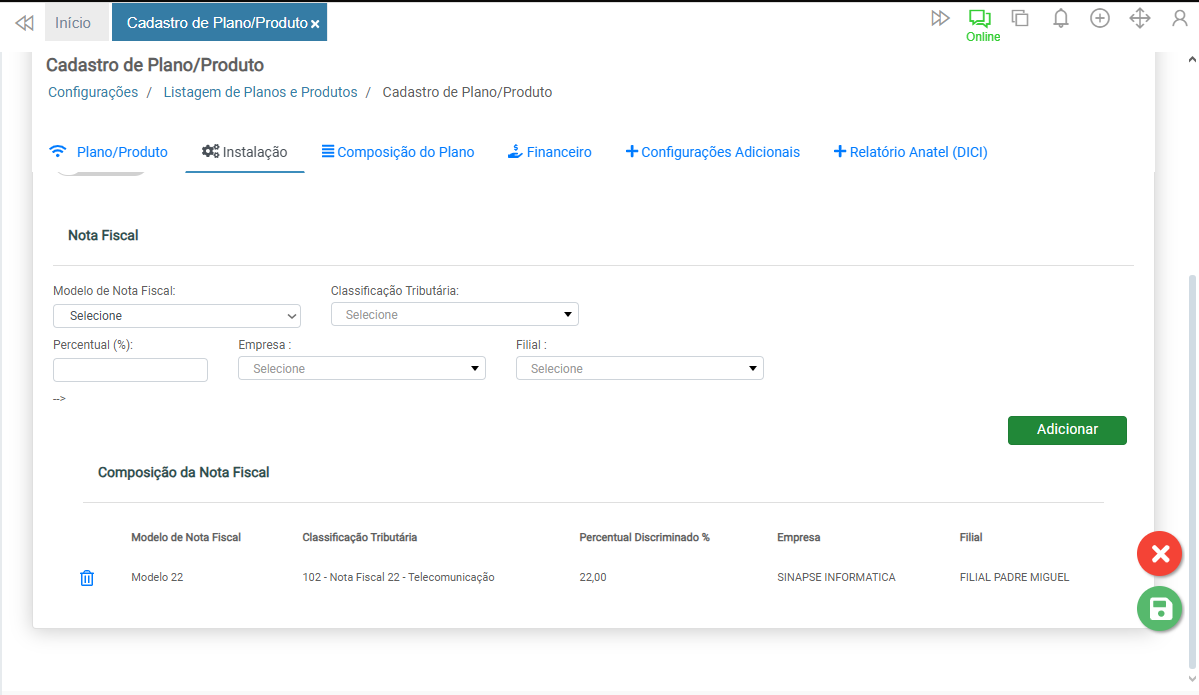This screenshot has width=1199, height=695.
Task: Switch to the Composição do Plano tab
Action: tap(397, 152)
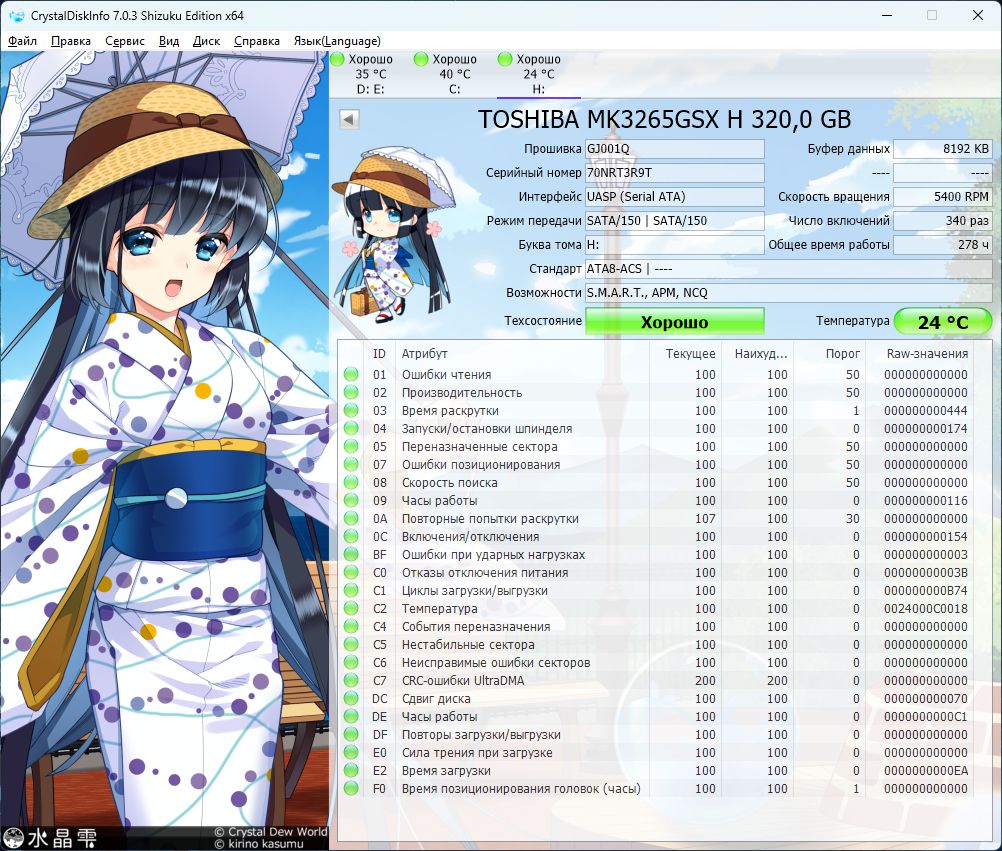
Task: Click status dot for Температура attribute row
Action: coord(351,608)
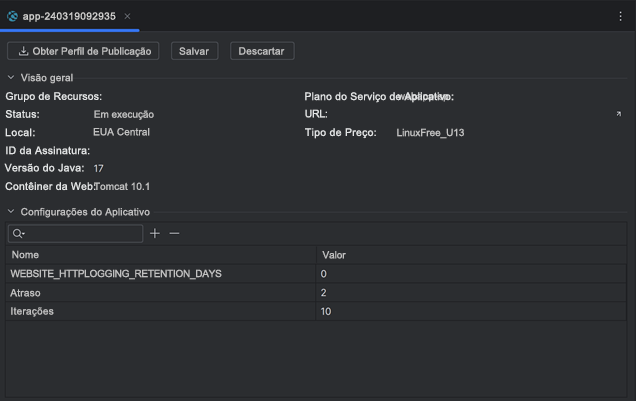Close the app-240319092935 tab
Image resolution: width=636 pixels, height=401 pixels.
pyautogui.click(x=127, y=16)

_Directions for this task:_
Print the data again word for word, from the line that contains "Task: Click status" through the end of the data, including that first line. Leave the pictures out.

_Finished task:_
Task: Click status dot for Температура attribute row
Action: coord(351,608)
Close the app-240319092935 tab
Image resolution: width=636 pixels, height=401 pixels.
pyautogui.click(x=127, y=16)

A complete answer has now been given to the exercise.